The FAA just moved drone deliveries one step closer to your front door

New regulations make it easier and safer for drones to do business in the sky, but privacy concerns abound.

Remember that 2013 video of a Prime Air drone casually delivering something from a fulfillment center to a home? Well, we’re now much closer to that reality.

The FAA just moved drone deliveries one step closer to your front door

For years, the FAA has been (kind of reasonably) concerned about an unhinged swarm of 1.7m+ drones crowding the skies.

To deal with it, the federal agency is embracing an upward trend in commercial drone registrations and issuing new regulations.

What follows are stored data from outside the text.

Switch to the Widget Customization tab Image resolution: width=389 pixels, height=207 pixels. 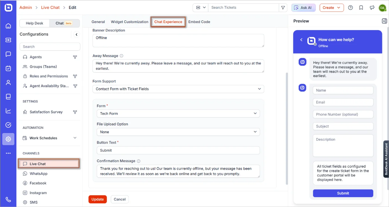(x=129, y=22)
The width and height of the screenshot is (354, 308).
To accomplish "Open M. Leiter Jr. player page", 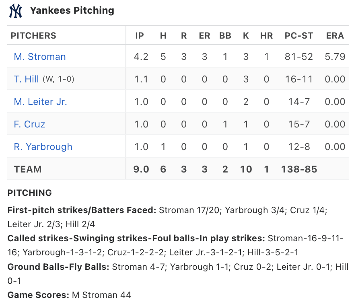I will (40, 102).
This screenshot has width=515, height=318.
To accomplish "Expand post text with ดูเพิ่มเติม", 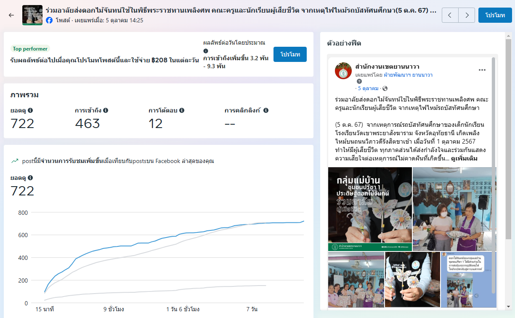I will (x=464, y=159).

The rules require drones to publicly broadcast their location…

… with a digital license plate.

At present, only 3 companies — UPS, Amazon, and Wing — have regulatory approval to operate nationwide drone fleets and do business in the sky.

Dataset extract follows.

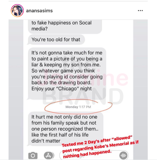Click the "nothing had happened." red text
This screenshot has height=160, width=157.
tap(87, 154)
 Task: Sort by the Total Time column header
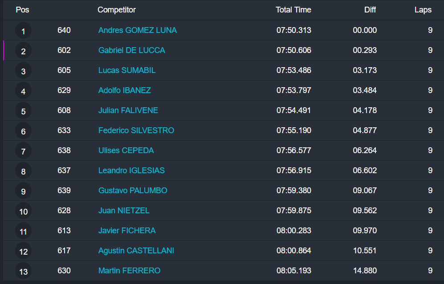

The FAA’s new rules will allow devices — classified into 4 tiers (from lightweight devices with no exposed propellers to advanced craft that would go through the same vetting as traditional aircraft) — to fly over populated areas.

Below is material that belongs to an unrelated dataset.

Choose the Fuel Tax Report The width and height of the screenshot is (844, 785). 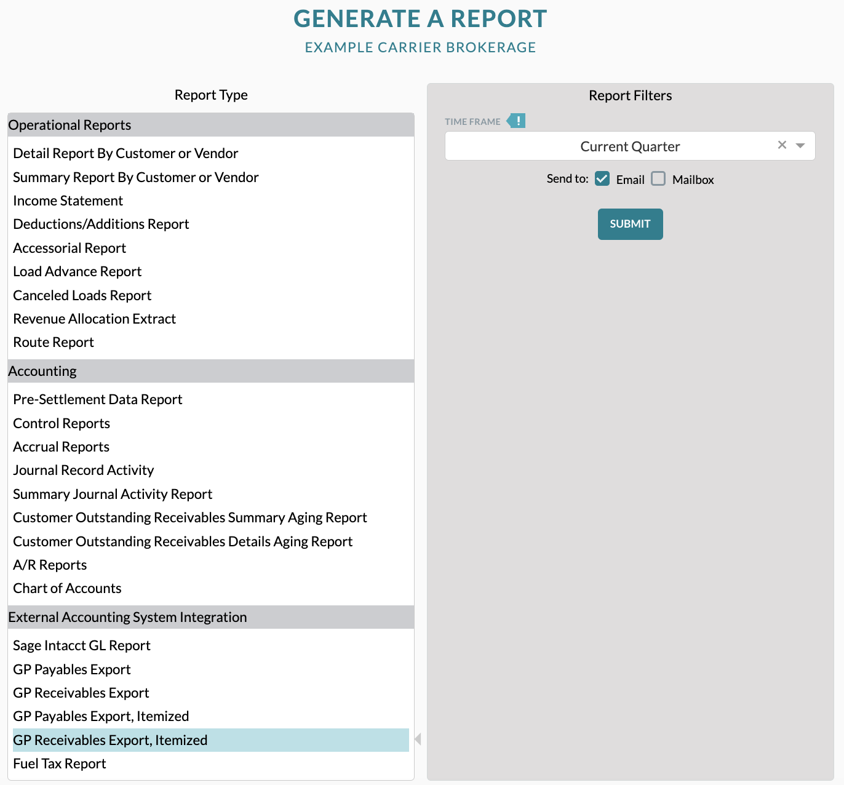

Alphabet’s drone subsidiary Wing released a legal diss track

In a classic case of “a kettle calling a pot black,” Wing argues the new FAA rules invade user privacy (by allowing geo-tracking) and — instead — proposes:

  • An automated transit network much like its own OpenSky product
  • A “license plate” solution that identifies drones as they fly over spaces but protects information like flight paths

The FAA could change its mind in Wing’s favor, but the rules will take a couple years to go into effect either way.

So we’re telling you now: The buzzing you’ll hear outside in 2023 is drones. You are not going crazy.